防衛と7連覇に王手をかけている後手の藤井聡太王位(竜王、名人、棋聖、棋王、王将、24)が前日に封じた60手目は、本命視されていた強気の“攻めの銀打ち”。これに対し、カド番からの逆襲を狙う先手の伊藤匠二冠(叡王、王座、23)は盤を食い入るように見つめ、いきなり1時間41分の大長考に沈む重厚な立ち上がりとなった。
前日の1日目には、両者の残り持ち時間に一時約3時間もの大差がつく場面もあった。
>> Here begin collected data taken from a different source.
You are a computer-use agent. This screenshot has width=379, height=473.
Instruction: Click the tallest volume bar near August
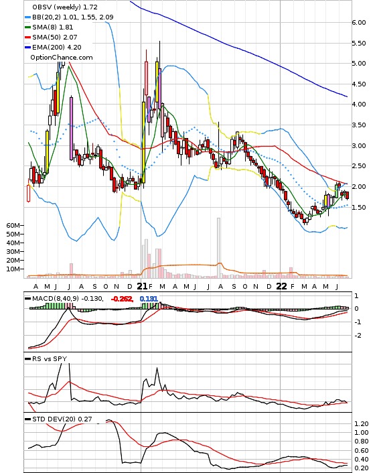point(218,247)
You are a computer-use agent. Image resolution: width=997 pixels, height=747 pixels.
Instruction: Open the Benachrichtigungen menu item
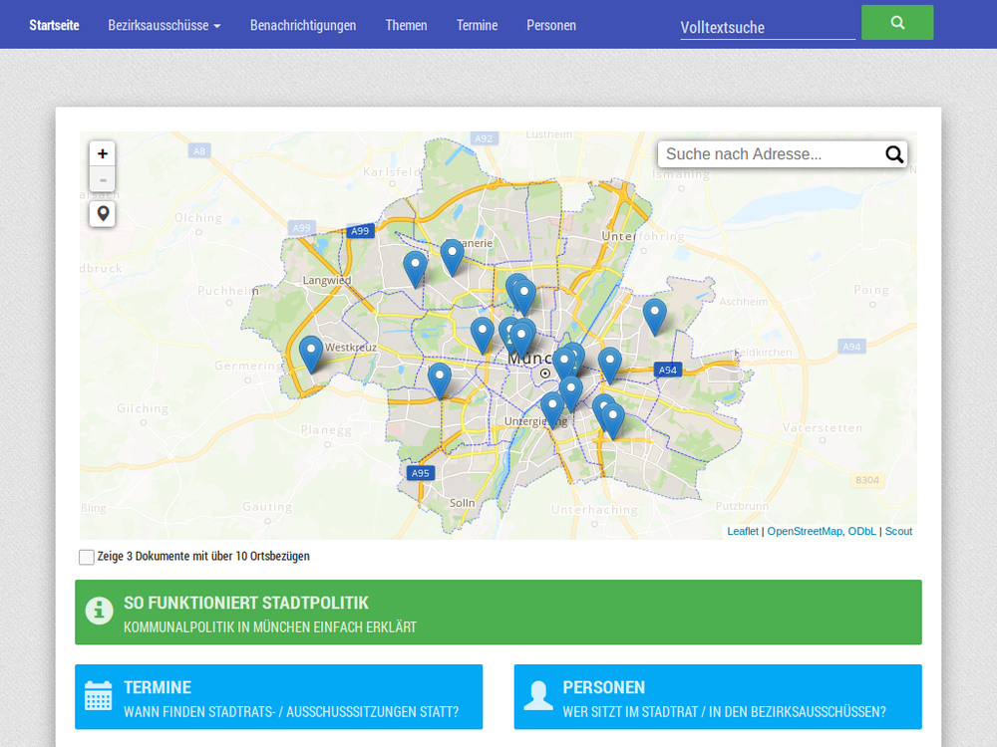point(303,25)
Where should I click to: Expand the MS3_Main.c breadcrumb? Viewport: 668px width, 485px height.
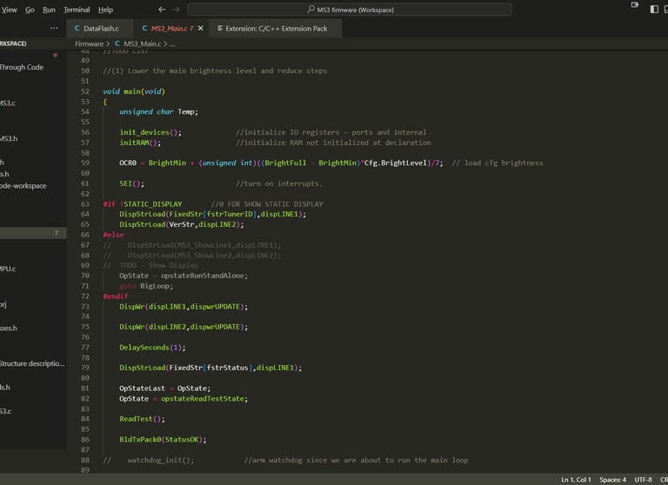[x=142, y=43]
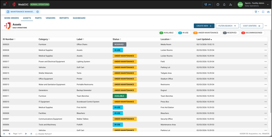The image size is (272, 137).
Task: Open row actions for asset 000025
Action: [265, 44]
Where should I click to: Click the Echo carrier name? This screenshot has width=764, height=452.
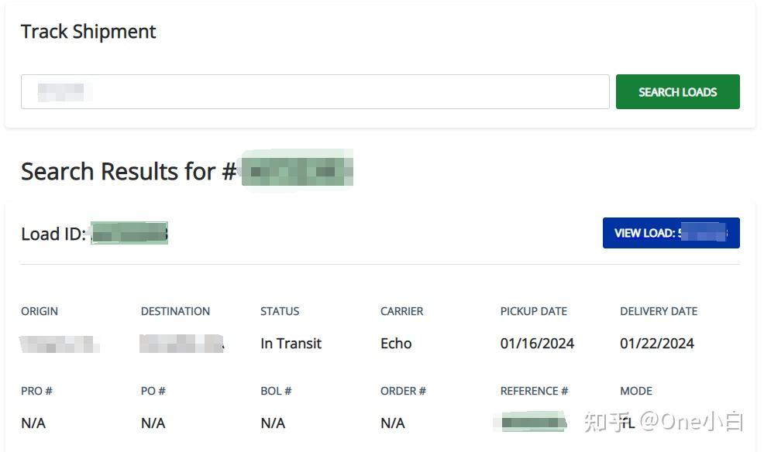click(x=396, y=344)
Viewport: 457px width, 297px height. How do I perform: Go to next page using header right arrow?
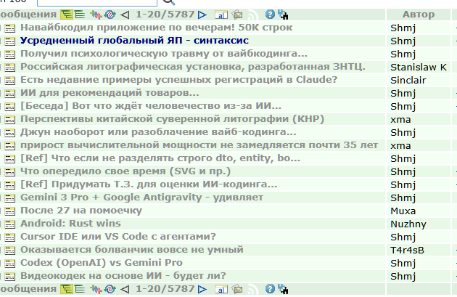click(x=202, y=14)
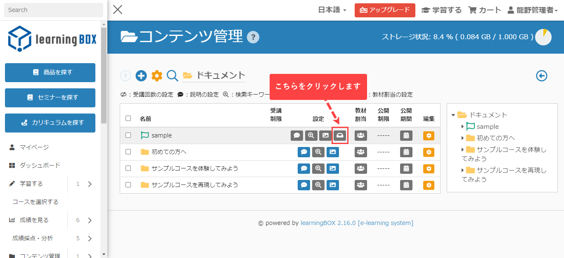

しかし、伊藤二冠がこの日の午前中からたっぷりと時間を投じて最善手を模索したことで、時間の差はほぼなくなっている。盤上は一手のミスが命取りとなる高難度の中盤戦が続いており、形勢は依然として互角と形勢は不明。息を呑むような激しい読み合いが展開されている。
この緊迫した局面について、ABEMAの中継で解説を務める屋敷伸之九段(54)は「あっという間に寄せ合いの可能性もあるだけに、一手ずつ長考が続きそう」と言及。少しのバランスの崩れから、一気に終盤の寄せ合いへと突入する危険性をはらんでいることを指摘した。
藤井王位がこのまま押し切って大記録とともにタイトル防衛を決めるか、伊藤二冠が意地を見せて最終・第7局へと持ち込むか。勝負のゆくえを大きく左右する、極限の午後戦がいよいよ幕を開ける。